An "everything is fine" sign with the "fine" part being heavily corrupted.

I've (somehow) managed to lead myself astray.. yet again! It seems that I have a habit of leading myself away from my intended goal/dream in life, don't I? Kidding aside, it seems that I have further dug a grave for myself by slowly becoming, well, who I am now.

To be honest with you, I have no idea when I've let myself (and everything in my life) go. I only started noticing when my grades started slipping, I wasn't getting enough sleep, I seem to study less and hate computer science more, and so on. It was a real shocker to me when I slowly found this out, and I don't even know what's the cause of it.

Now, look, I don't want to be pointing fingers to anyone here (and I clearly acknowledge that this happened to me due to my poor choices in life) but it seems that I started having this problem when I decided to hang out with my current set of friends. It seems that my closest friends (in my block) currently have little to no interest in computer science, and would often laze around when it comes to "doing real work." And, because I hang out with them so often, it seems that I managed to contract their personality as well.

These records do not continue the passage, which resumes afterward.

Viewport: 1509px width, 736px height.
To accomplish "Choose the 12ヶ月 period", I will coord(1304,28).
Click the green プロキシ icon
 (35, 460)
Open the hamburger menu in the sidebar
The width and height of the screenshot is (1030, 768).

My friends mean nice and all, but their aversion to doing major computer science stuff and their disinterest for the course itself is something I would never want to have, but, then again, it is something I'm starting to have.

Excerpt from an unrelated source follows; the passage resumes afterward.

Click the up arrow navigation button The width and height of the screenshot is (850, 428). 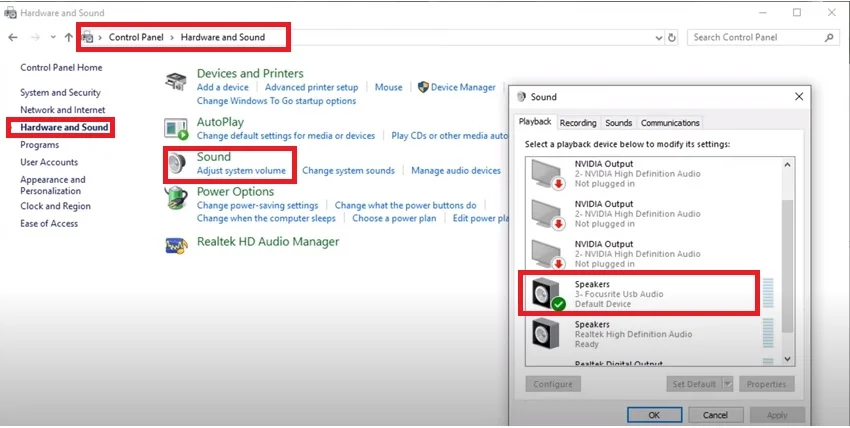pyautogui.click(x=68, y=37)
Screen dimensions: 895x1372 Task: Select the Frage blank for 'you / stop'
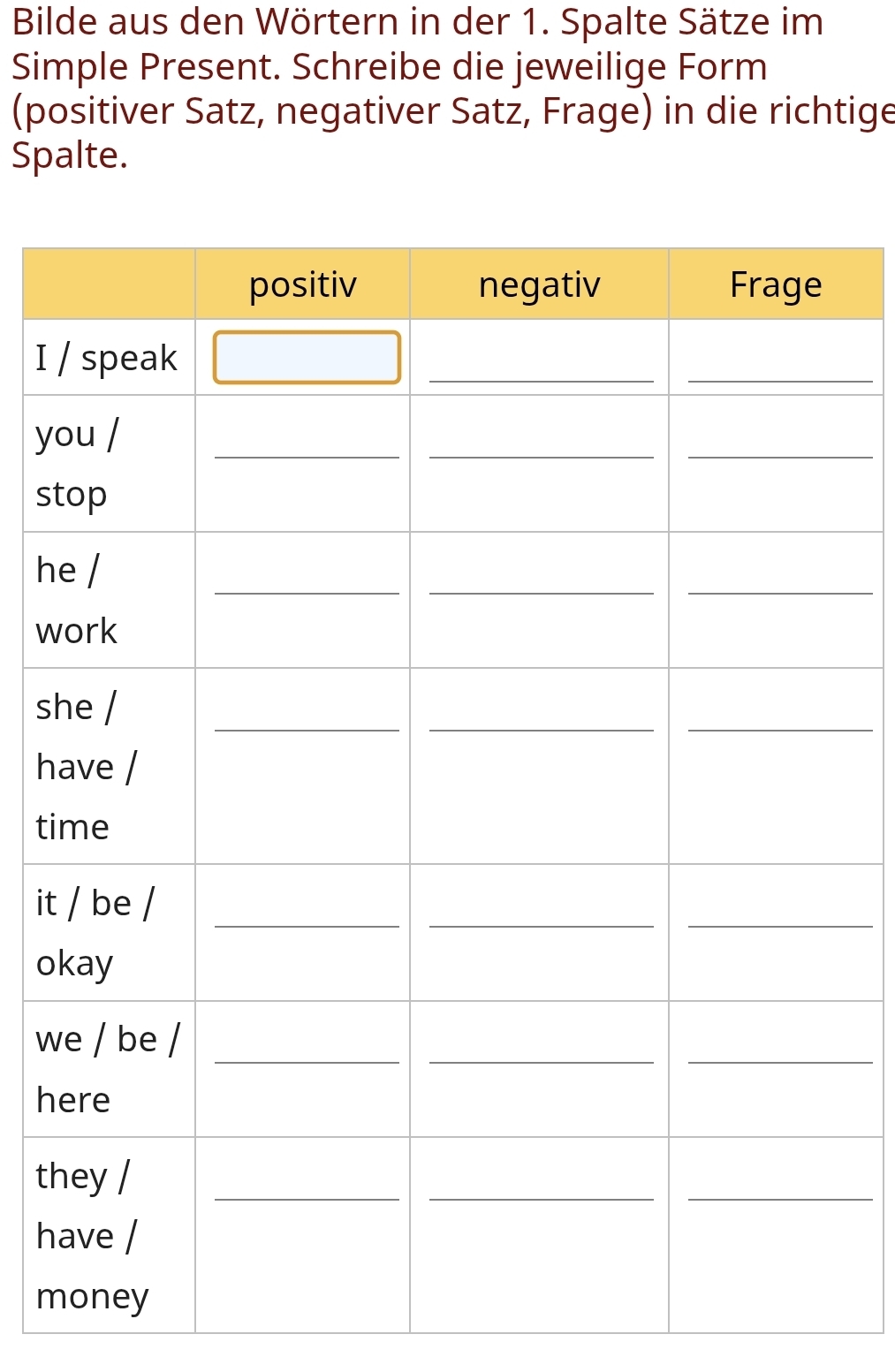tap(780, 434)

I can't tell you what the feeling is exactly like, but it's the equivalent of slowly being accustomed to living with poison ivy around you, and, over time, you get used to it until one day you start to itch like hell and wonder why you let yourself get used to poison ivy in the first place. Or, if I'm going to really play with words, it's as if I absorbed too much of my surroundings in an attempt to "level" with the people around me when, in reality, I've let the good parts of me slowly get replaced with the "different" parts of others. Making me lose a part of myself with each passing day.

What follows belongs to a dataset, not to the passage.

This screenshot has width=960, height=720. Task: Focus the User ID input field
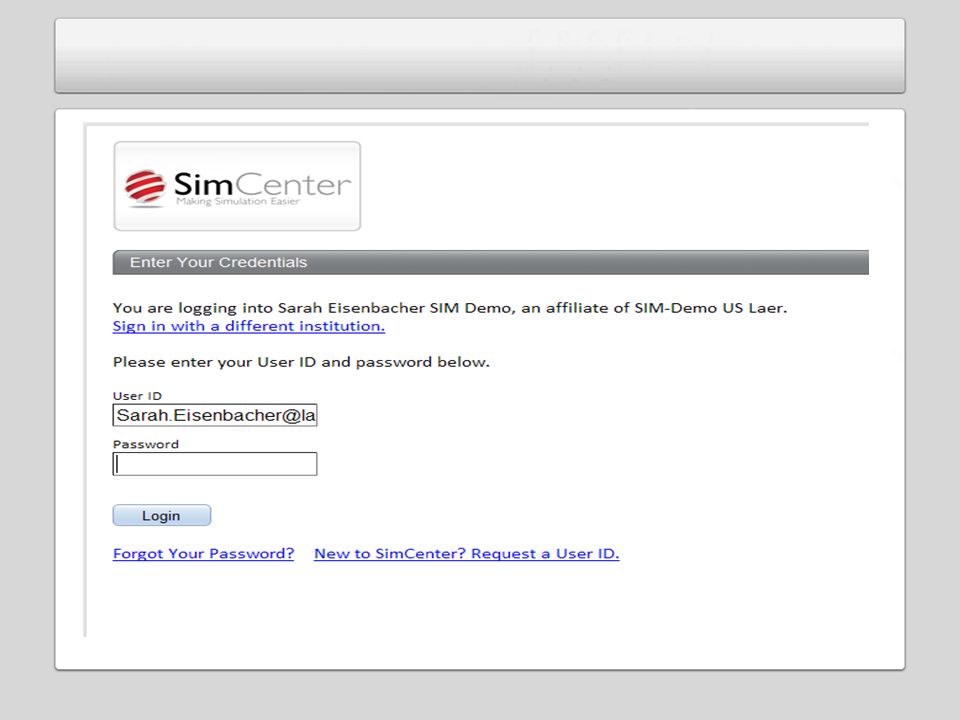click(215, 415)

Personally, I don't know who I am anymore. I have the same tastes, same likes, and so on, but if I travel back and meet myself in my freshman year, I would immediately wonder why I let the starry-eyed, intrepid and inquisitive kid before me turn into a pile of regurgitated mess.

This all boils down to the fact that I need to hang out with my current set of friends less and to just not get influenced by them. With their dislike of people who are fluent in the English language (and the usage of it), and their thoughts of dropping out of CS in order to pursue another course/job, well, maybe not having any friends is better.